None of the above are "aging aircraft" problems. Indeed, at least one failure was at quite low hours, don't quote me, but about 3700 hours.

What a wonderful thing it would be to have the Canadian system here, there was a move to do so in 1997, the objections of the likes of yr wrong and the CAR 30 Workshop holders plus AWIs ( described at the time as "opposed by industry and CASA safety experts) killed it.

yr wrong,
You are just a dill, you would not have a clue what my attitude to the Cessna SIDs are, or what my experience on the subject might be.

Tootle pip!!

dubbleyew eight 11th Jul 2015 10:10

about the time that allan bond won the america's cup ( so about 1982) the guy opposite me in the office asked what an aeroplane cost.
I didn't know.
his reply was that I had a phone beside me, find out.
I rang Transwest at jandakot. they were the cessna agents at the time.
a Cessna 152 cost $250,000.

yes, a quarter of a million dollars for a 2 seat aeroplane that wasn't even corrosion proofed.

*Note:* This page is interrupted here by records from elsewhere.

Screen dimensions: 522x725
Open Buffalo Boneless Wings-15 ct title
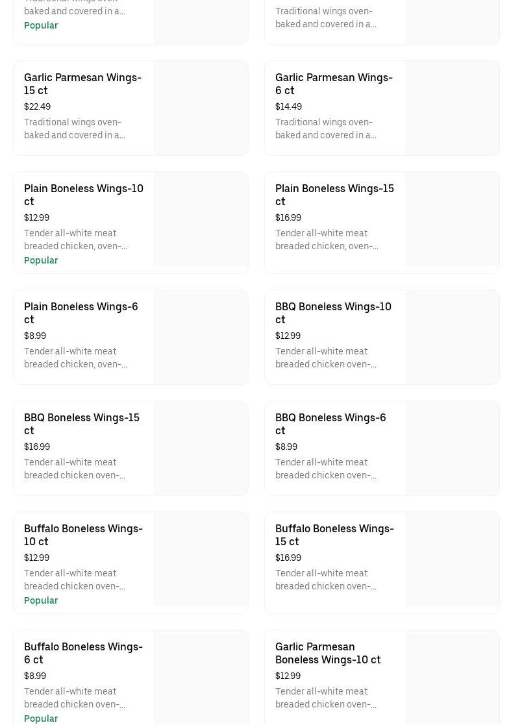pyautogui.click(x=334, y=535)
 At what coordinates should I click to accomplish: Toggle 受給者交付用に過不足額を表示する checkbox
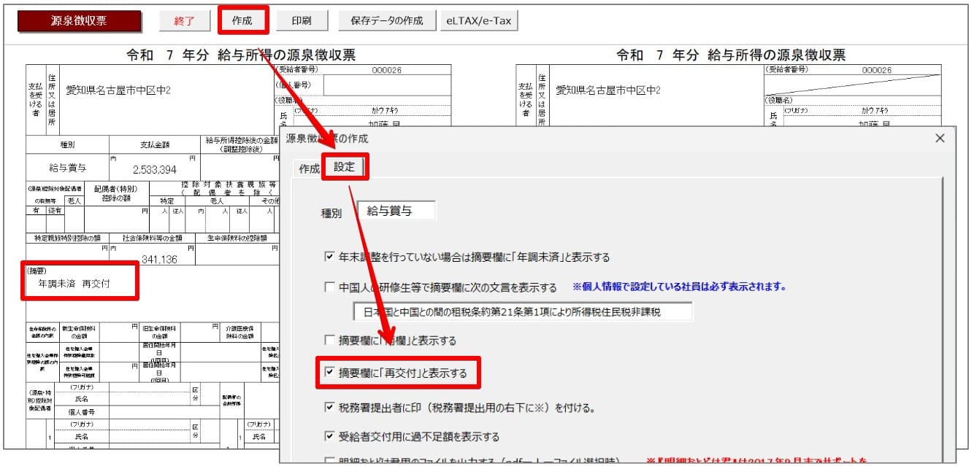pos(329,437)
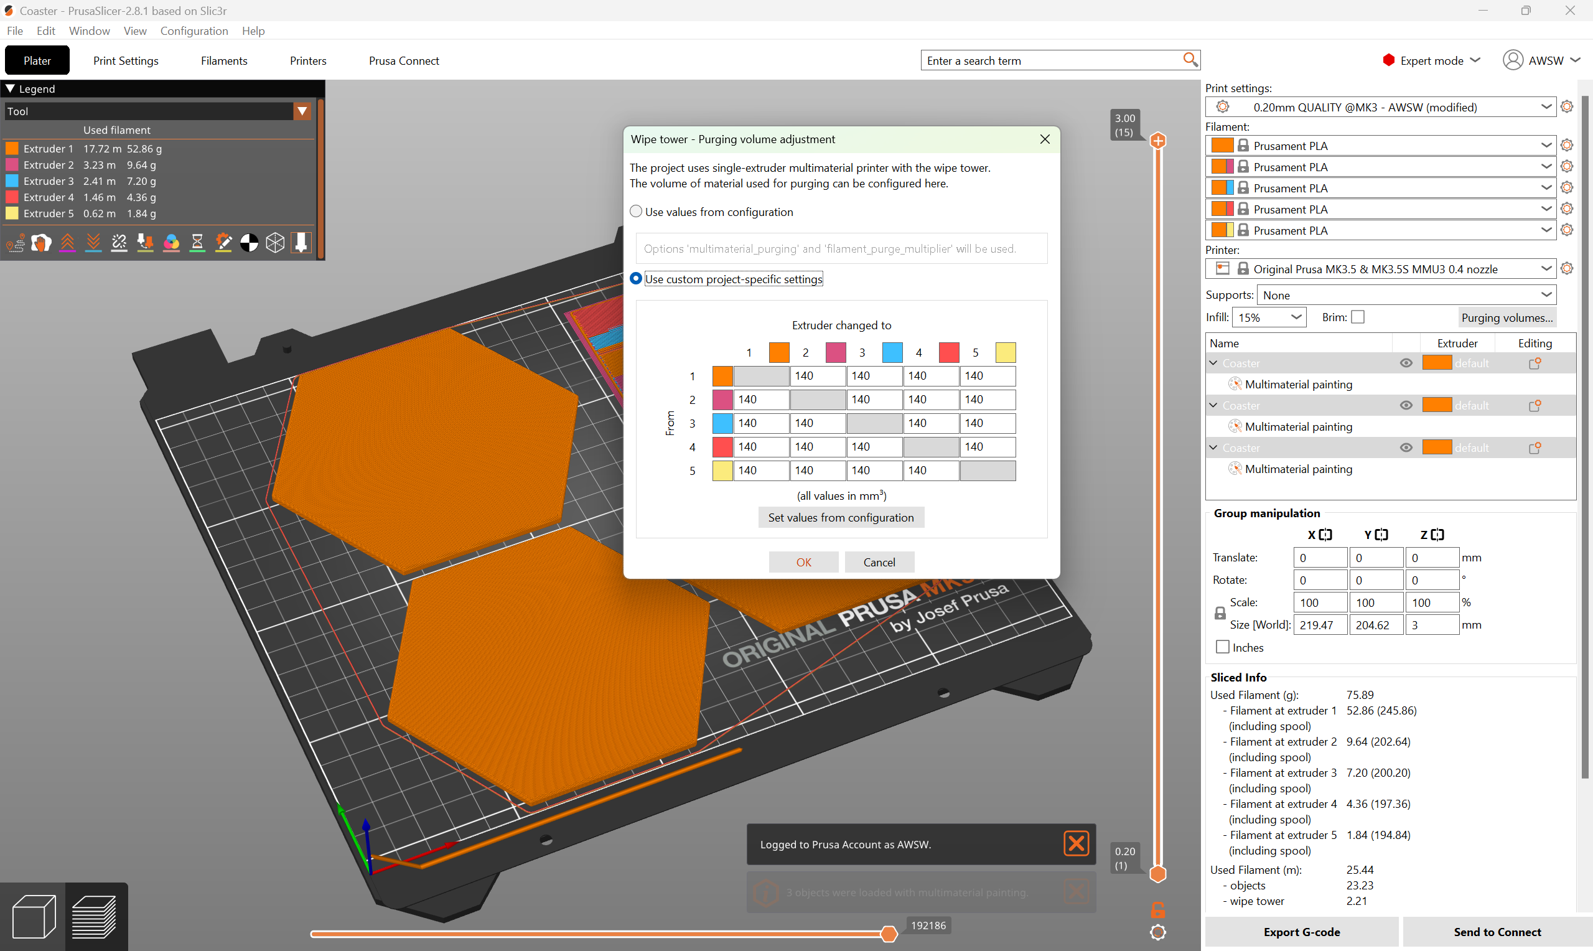Toggle center of gravity marker icon

[x=249, y=243]
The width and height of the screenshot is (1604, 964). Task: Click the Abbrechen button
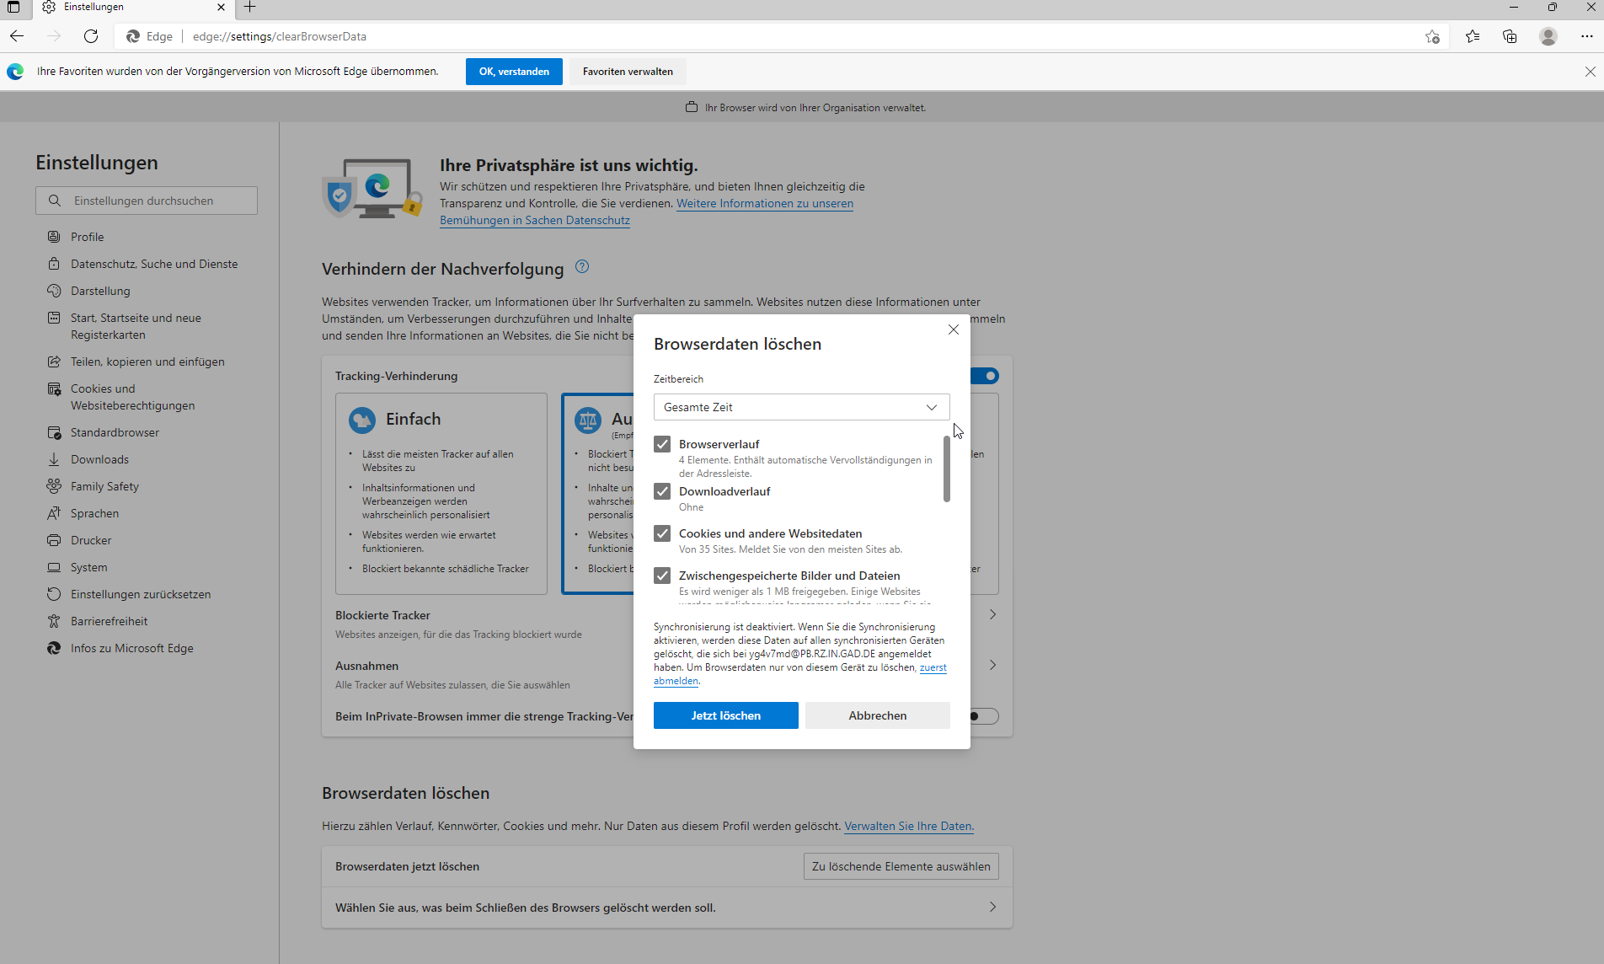tap(877, 715)
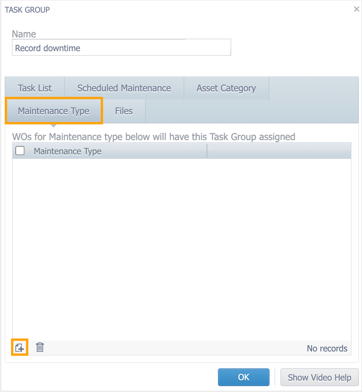
Task: Click inside the empty records grid area
Action: [181, 249]
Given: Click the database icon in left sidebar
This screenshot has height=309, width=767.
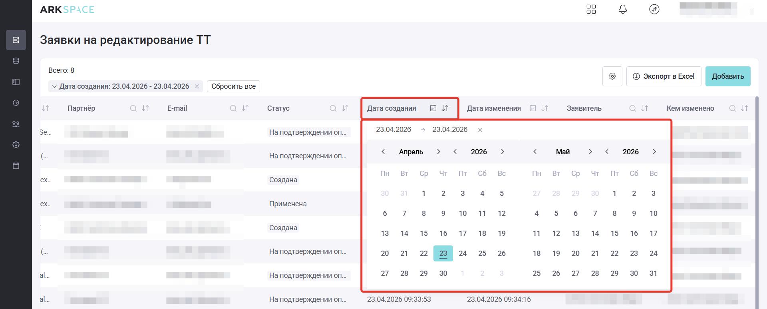Looking at the screenshot, I should [x=16, y=61].
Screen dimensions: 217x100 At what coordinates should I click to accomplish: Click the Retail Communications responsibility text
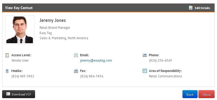tap(165, 76)
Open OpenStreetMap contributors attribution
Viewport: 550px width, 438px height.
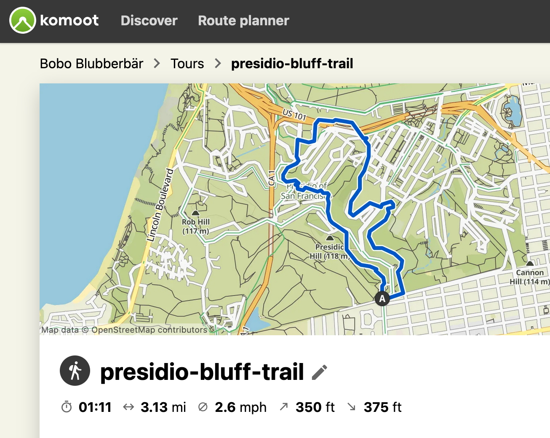[x=149, y=330]
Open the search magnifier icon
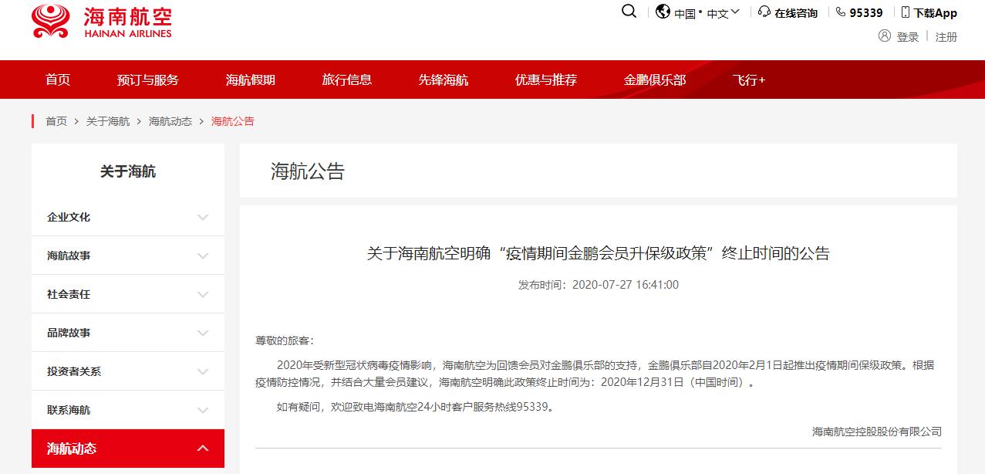This screenshot has height=474, width=985. pyautogui.click(x=629, y=12)
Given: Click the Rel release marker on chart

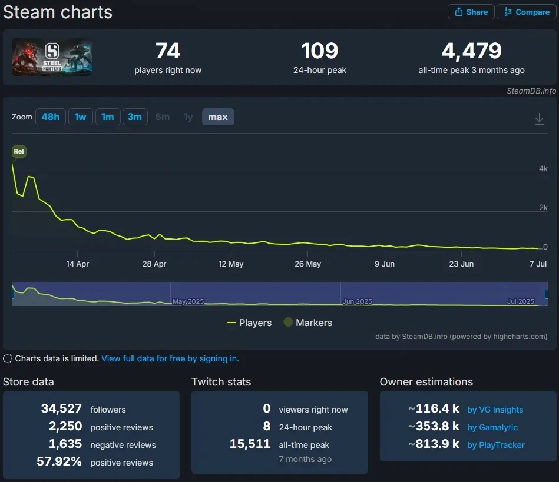Looking at the screenshot, I should [19, 152].
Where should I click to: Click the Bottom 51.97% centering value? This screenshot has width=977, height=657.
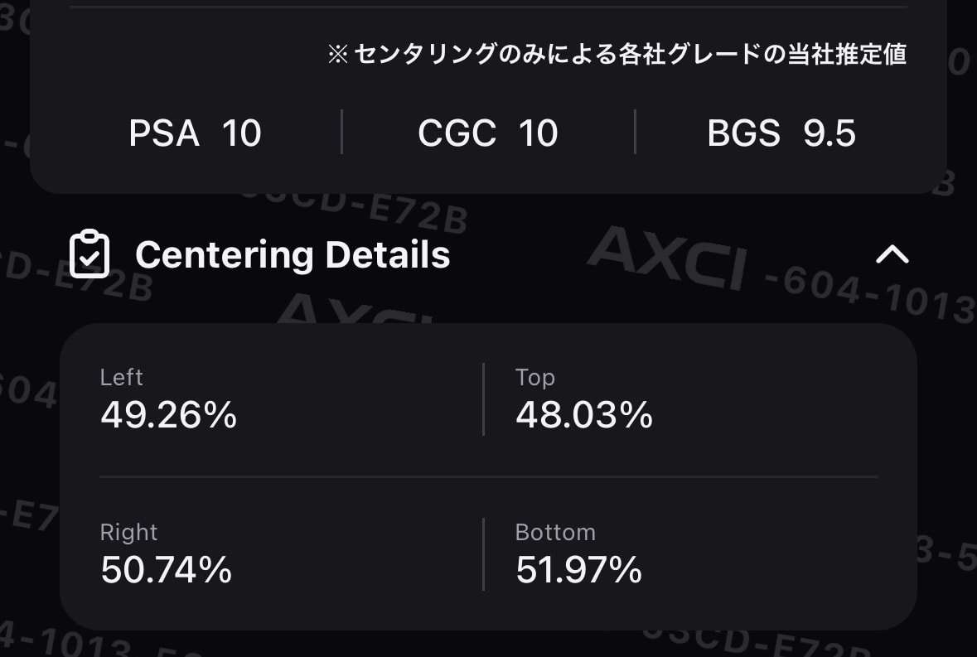pyautogui.click(x=579, y=570)
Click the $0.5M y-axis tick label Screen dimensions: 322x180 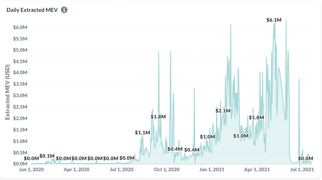click(20, 152)
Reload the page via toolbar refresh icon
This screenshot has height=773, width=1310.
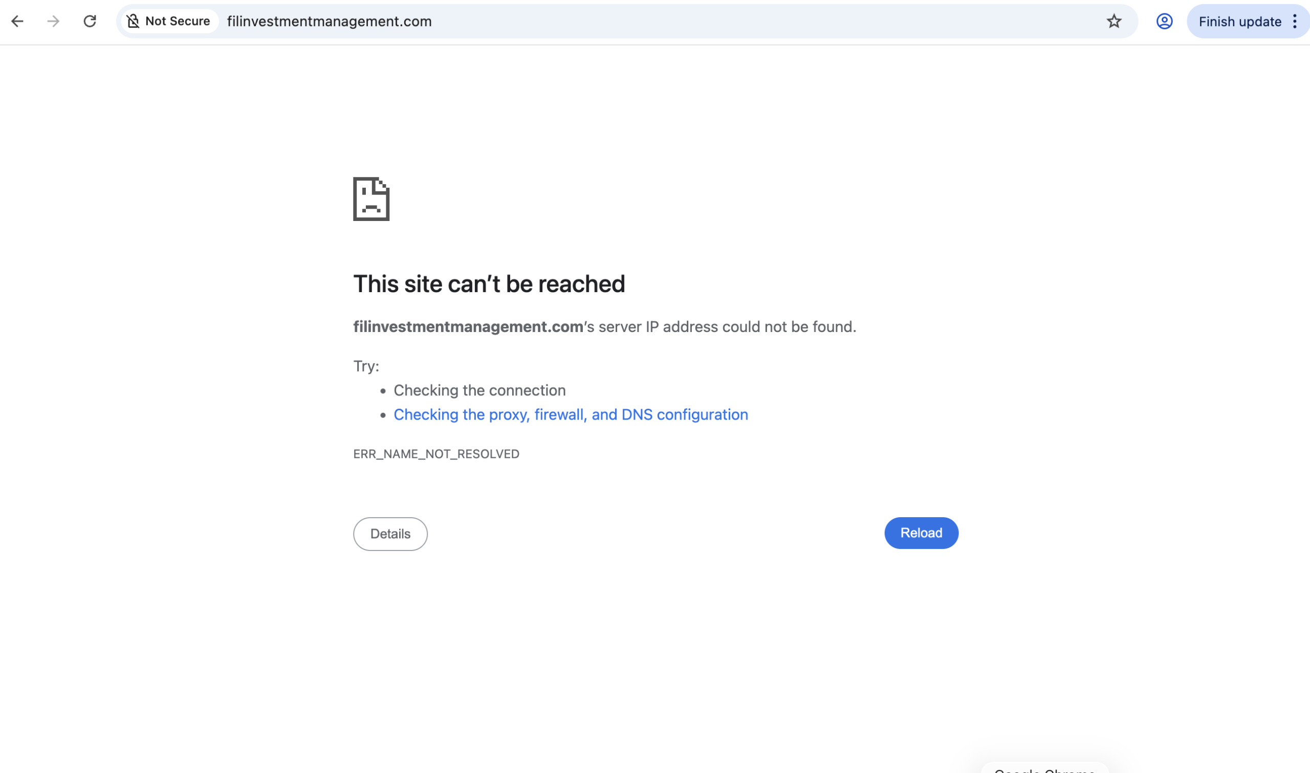pos(90,21)
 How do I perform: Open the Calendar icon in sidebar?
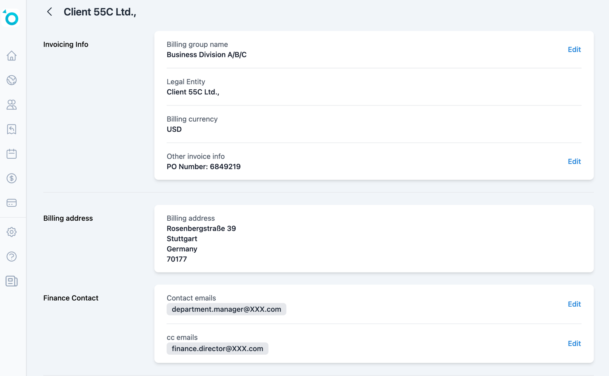click(x=11, y=154)
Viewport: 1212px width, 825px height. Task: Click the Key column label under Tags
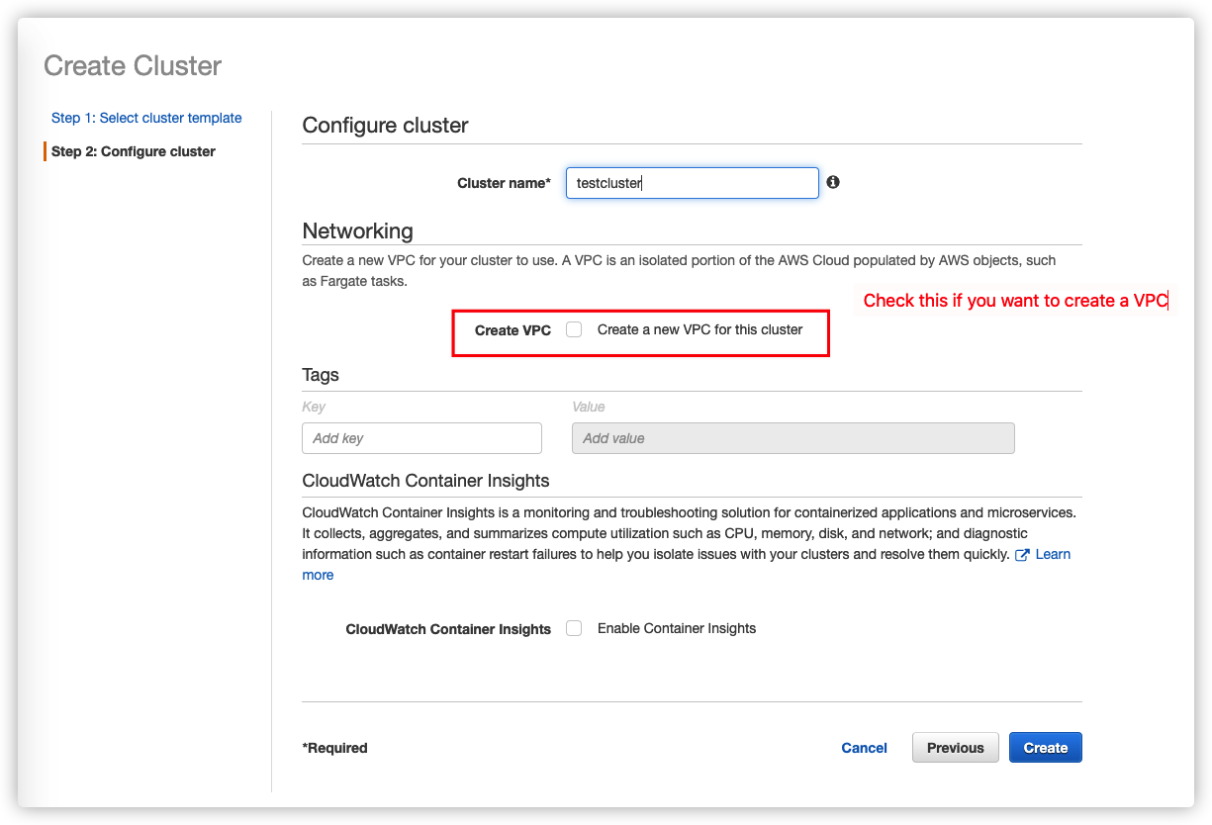[314, 407]
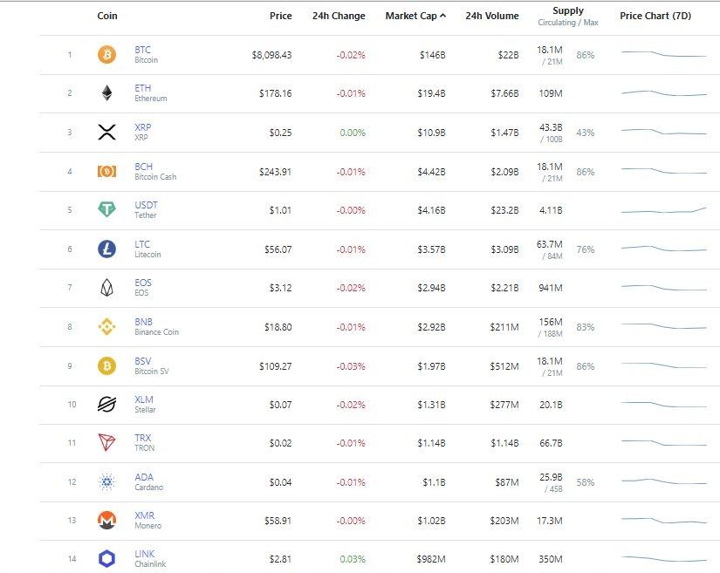Sort table by Market Cap column
The image size is (720, 573).
coord(415,16)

there in lies the problem. as a private owner you can't amortise the cost against your income.

to get this in perspective I built my home in perth about 4 years previous to the phone call. the total cost of a new brick and tile home on a 650 square metre block was under $35,000.

the poor bugger with the 300 hour cessna 150 I take my hat off to.
he has fought cancer for years I was told.
to him that little cessna is an investment approaching a quarter of a million dollars.
its current value was probably $25,000 to $30,000 before sids.
its value now is probably the weight in scrap aluminium.

just consider for a moment what that poor guy has lost.

of course the clueless in CAsA have no idea of the tragedies their fckuwitted approach to safety has caused.
none of them ever owned aircraft during their working lives.
none of them ever put a dollar of their own money toward what they flew.
they don't have a bloody clue and my gods does it show.

hang your heads in shame CAsA.

Squawk7700 11th Jul 2015 10:17


Some of you should have seen the cracks in the C172 elevator on the aircraft I had just done 16 hrs in. I was not impressed.
By George you are lucky to still be with us!

What did the owner say when you returned his aircraft with all those cracks after 16 hours of your botched landings?

Lead Balloon 11th Jul 2015 10:23

What relevance do cracks in elevators have to SIDS, Sunfish?

Frank Arouet 11th Jul 2015 10:34

W8, in 1983 bank rates were 25% for short term loans and similar for 90 day bills and property was moving at record pace. $250K for a C150 seems wrong but believable, however and perhaps Gaunty, who did some time at Rex Aviation, (the Cessna dealers not the airline), could probably tell you what they were worth in 1970. I don't believe they were 10 times the average wage. In which case one new then and still flying probably represents good value. I do recall the Kiwi's buying all the OZ 152's and on-selling them back to the Yanks, but that's another story. Whatever, the SIDS can't be measured as part of the value if it can only be recouped in Australia.

iPahlot 11th Jul 2015 12:36


Some of you should have seen the cracks in the C172 elevator on the aircraft I had just done 16 hrs in. I was not impressed
Guessing your pre-flight inspections need a bit more attention to detail...

edsbar 11th Jul 2015 14:11


I rang Transwest at jandakot. they were the cessna agents at the time.
a Cessna 152 cost $250,000.
:ugh:

Manufacturers list price in 1982 was as follows ........

152 US$24,300
152 II US$30,000
152 Trainer US$31,680
152 Aerobat US$32,400

Corrosion proofing was a US$1,675 option

LeadSled 11th Jul 2015 15:00


Cessna have not made SIDS mandatory....from the manufacturer, its HIGHLY reccomended (sic). CASA have made it mandatory.
Jaz24zzk,
That is only partially correct, and CASA did nothing "special". The Cessna SID is certainly a requirement (mandatory) for any aircraft used in Part 135 ( roughly charter) in USA.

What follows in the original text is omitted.